### Instructions to follow
Please format the records as a JSON list of strings, one string per line, leaving out blank lines. Begin at the line that contains "Click the word 'France'" and stop after the line that contains "[x=218, y=23]".

### Raw data

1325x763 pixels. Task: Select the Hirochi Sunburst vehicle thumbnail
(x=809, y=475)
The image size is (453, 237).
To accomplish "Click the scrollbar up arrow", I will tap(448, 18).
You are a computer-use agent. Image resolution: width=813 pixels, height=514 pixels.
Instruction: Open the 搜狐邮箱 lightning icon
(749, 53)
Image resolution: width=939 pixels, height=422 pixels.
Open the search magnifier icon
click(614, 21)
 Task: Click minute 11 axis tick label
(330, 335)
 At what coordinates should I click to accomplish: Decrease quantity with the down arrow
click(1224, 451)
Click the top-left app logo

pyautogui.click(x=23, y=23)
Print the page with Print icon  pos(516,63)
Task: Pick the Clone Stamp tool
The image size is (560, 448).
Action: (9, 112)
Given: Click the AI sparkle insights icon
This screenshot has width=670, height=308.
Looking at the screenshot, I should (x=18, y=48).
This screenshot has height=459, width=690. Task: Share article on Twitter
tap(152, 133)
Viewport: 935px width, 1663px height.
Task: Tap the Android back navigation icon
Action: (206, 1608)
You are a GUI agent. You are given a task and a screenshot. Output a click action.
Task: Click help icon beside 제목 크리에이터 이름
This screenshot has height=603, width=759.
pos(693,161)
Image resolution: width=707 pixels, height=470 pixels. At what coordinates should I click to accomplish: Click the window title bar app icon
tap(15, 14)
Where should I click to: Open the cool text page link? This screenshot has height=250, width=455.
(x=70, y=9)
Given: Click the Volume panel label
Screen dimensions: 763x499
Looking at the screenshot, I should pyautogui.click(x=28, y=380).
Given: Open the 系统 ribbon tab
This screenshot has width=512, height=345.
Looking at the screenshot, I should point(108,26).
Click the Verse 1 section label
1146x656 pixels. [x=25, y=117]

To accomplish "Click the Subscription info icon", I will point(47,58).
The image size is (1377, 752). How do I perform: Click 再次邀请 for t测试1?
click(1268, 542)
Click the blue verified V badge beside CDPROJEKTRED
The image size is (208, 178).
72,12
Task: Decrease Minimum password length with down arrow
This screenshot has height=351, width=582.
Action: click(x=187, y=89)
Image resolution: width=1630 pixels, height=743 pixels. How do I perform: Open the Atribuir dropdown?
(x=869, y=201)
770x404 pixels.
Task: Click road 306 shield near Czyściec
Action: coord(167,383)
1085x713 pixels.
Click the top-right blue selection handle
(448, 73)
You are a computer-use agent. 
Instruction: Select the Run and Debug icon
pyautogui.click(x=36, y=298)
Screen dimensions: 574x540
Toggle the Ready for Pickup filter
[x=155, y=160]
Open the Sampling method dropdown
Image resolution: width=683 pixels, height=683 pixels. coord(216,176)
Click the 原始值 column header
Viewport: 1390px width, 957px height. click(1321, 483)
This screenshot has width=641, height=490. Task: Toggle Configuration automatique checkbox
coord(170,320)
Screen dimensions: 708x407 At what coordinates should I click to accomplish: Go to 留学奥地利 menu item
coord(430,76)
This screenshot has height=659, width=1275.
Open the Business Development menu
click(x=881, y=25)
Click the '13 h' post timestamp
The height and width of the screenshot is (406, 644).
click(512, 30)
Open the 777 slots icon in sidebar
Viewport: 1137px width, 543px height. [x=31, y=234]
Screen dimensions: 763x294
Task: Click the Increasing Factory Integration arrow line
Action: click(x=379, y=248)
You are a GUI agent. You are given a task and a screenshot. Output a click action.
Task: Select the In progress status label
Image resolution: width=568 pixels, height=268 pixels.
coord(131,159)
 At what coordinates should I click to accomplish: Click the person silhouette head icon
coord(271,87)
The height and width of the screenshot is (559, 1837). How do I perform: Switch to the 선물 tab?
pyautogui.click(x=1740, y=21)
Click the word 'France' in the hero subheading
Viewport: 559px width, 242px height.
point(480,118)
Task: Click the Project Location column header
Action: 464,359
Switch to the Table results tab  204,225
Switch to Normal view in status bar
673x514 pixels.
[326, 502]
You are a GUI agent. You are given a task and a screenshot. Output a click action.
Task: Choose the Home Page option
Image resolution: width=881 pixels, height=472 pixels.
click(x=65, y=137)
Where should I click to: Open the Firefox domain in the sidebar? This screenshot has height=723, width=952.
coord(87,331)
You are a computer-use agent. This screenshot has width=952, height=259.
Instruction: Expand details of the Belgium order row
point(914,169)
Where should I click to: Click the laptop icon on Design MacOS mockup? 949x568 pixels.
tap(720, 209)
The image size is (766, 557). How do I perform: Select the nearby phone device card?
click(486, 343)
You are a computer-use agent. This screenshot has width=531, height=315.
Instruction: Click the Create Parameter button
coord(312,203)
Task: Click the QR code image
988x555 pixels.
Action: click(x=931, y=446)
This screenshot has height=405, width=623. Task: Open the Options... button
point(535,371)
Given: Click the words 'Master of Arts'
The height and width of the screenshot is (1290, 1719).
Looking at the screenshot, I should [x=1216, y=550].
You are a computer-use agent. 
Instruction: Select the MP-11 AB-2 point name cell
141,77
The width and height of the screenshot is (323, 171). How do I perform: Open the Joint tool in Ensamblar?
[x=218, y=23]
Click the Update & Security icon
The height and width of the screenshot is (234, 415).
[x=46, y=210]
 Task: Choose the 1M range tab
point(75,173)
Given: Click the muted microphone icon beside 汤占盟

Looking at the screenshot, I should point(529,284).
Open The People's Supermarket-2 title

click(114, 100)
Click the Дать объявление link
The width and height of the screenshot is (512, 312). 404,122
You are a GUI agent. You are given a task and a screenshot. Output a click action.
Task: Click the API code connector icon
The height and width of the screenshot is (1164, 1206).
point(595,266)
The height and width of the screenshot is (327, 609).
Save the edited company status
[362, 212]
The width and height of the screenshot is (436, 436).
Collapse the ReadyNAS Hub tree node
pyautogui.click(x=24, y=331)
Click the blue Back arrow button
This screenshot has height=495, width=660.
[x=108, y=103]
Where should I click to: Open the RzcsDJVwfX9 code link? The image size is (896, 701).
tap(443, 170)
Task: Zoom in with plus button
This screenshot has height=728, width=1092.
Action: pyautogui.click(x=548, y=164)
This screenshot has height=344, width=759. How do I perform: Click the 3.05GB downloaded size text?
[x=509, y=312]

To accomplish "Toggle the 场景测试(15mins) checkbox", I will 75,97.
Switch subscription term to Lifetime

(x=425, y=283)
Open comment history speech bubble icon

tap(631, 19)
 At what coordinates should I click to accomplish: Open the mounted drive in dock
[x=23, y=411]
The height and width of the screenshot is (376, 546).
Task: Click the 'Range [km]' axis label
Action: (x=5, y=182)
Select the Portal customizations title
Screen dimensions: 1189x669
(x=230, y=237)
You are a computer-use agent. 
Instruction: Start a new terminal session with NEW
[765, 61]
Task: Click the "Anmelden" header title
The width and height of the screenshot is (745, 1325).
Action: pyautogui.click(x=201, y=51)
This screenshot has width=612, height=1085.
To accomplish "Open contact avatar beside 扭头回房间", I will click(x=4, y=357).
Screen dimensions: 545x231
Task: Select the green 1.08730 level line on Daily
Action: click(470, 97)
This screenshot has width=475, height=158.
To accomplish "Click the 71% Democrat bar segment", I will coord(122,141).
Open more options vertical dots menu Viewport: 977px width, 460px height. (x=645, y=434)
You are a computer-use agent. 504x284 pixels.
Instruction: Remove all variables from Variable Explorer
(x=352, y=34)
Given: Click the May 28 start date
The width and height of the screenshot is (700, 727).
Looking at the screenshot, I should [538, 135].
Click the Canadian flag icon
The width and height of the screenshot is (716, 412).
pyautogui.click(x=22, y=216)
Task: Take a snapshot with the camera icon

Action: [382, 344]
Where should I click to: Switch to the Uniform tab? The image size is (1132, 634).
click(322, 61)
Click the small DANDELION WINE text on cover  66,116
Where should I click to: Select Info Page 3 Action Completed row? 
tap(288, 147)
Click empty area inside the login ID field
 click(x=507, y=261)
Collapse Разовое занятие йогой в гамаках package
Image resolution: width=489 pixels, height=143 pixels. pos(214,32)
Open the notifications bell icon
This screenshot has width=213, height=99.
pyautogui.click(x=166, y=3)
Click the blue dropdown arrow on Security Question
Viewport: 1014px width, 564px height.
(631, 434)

### Task result
[
  "Click the word 'France' in the hero subheading",
  "Viewport: 559px width, 242px height.",
  "point(480,118)",
  "Task: Click the Project Location column header",
  "Action: 464,359",
  "Switch to the Table results tab  204,225",
  "Switch to Normal view in status bar",
  "673x514 pixels.",
  "[326, 502]",
  "You are a GUI agent. You are given a task and a screenshot. Output a click action.",
  "Task: Choose the Home Page option",
  "Image resolution: width=881 pixels, height=472 pixels.",
  "click(x=65, y=137)",
  "Where should I click to: Open the Firefox domain in the sidebar? This screenshot has height=723, width=952.",
  "coord(87,331)",
  "You are a computer-use agent. This screenshot has width=952, height=259.",
  "Instruction: Expand details of the Belgium order row",
  "point(914,169)",
  "Where should I click to: Click the laptop icon on Design MacOS mockup? 949x568 pixels.",
  "tap(720, 209)",
  "The image size is (766, 557). How do I perform: Select the nearby phone device card?",
  "click(486, 343)",
  "You are a computer-use agent. This screenshot has width=531, height=315.",
  "Instruction: Click the Create Parameter button",
  "coord(312,203)",
  "Task: Click the QR code image",
  "988x555 pixels.",
  "Action: click(x=931, y=446)",
  "This screenshot has height=405, width=623. Task: Open the Options... button",
  "point(535,371)",
  "Given: Click the words 'Master of Arts'",
  "The height and width of the screenshot is (1290, 1719).",
  "Looking at the screenshot, I should [x=1216, y=550].",
  "You are a computer-use agent. ",
  "Instruction: Select the MP-11 AB-2 point name cell",
  "141,77",
  "The width and height of the screenshot is (323, 171). How do I perform: Open the Joint tool in Ensamblar?",
  "[x=218, y=23]"
]